Check the stone with a refractometer. The refractive index of emeralds is approximately 1.58.
The green color, for which emeralds are so prized, arises due to the large presence of chromium in the mineral. Therefore, emeralds appear brown or red under the color filter. But the filter will not allow you to distinguish a natural emerald from an artificial one.
Green fluorite has exactly the same shade under the filter, but it is much softer than emerald and is easily scratched even by glass. Fluorite under ultraviolet rays fluoresces with violet light. In emeralds, both luminescence and fluorescence are rare and usually have a red or green color.

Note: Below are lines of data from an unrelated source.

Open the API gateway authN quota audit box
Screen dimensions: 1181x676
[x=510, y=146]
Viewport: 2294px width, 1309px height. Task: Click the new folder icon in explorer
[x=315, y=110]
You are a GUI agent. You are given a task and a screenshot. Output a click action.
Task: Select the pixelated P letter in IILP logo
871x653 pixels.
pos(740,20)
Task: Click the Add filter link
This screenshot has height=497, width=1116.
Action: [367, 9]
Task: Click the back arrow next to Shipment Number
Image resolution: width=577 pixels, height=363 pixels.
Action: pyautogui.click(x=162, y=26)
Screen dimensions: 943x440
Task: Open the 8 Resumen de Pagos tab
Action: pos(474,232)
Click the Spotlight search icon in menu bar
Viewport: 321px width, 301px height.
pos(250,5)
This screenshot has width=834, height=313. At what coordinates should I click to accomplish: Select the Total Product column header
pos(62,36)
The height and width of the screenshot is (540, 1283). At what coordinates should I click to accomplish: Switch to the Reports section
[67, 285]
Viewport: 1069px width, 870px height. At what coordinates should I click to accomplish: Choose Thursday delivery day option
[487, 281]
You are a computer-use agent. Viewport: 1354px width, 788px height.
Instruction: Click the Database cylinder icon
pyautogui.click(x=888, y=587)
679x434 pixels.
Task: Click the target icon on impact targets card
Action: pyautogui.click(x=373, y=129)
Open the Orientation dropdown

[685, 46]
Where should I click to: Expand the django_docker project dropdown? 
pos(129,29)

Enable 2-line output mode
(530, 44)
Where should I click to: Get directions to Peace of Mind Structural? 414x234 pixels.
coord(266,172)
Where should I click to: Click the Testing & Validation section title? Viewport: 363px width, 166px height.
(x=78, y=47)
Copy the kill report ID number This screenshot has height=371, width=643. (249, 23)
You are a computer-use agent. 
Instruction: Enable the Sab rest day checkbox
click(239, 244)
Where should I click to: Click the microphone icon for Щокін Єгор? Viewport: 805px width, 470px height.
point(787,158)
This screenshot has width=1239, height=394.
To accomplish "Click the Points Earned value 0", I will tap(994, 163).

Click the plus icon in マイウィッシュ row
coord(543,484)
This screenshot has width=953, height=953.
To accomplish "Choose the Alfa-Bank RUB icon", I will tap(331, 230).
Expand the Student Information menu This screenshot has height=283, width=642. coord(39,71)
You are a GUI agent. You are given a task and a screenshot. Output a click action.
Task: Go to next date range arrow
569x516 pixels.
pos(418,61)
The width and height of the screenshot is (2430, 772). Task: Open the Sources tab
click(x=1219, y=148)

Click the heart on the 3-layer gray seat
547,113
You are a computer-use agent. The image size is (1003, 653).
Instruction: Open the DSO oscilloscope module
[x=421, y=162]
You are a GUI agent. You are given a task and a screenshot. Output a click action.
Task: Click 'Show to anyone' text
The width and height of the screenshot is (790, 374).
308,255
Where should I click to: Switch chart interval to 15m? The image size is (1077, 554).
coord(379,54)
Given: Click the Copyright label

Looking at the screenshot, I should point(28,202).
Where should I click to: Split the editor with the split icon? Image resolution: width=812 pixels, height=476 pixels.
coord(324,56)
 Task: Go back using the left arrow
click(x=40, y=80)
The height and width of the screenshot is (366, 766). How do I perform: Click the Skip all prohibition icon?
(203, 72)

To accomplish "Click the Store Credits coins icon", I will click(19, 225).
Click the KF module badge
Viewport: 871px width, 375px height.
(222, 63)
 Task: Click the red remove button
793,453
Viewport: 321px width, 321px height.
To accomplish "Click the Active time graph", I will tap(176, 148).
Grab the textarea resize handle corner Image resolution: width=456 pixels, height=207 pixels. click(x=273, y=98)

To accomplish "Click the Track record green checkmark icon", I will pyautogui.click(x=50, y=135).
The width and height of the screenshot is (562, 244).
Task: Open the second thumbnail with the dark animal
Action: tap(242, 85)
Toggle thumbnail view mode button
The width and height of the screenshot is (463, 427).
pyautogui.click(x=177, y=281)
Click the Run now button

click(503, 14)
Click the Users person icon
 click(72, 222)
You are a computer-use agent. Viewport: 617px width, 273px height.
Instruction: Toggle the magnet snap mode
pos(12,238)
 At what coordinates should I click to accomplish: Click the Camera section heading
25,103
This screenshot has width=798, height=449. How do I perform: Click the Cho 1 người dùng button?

Examine the edges of the stone carefully. Very common imitations of emeralds, called "doublet" or "triplet" It is like a sandwich of glass, green epoxy resin and a thin cut of low quality emerald. When viewed from the side, the fake is clearly visible.
Pay attention to the "worn out" of the edges. The hardness on the Mohs scale of emeralds is quite high, so they remain faceted for a long time. Glass imitations wear out quickly. This is clearly visible under a strong magnifying glass.
Natural emeralds always contain foreign inclusions. They are clearly visible under a magnifying glass or microscope. Therefore, emeralds appear slightly cloudy. All these cracks, bubbles and feathers do not spoil the minerals. Jewelers call this effect the term "Jardin" (from the French for "garden"). Such defects are almost never found in grown stones.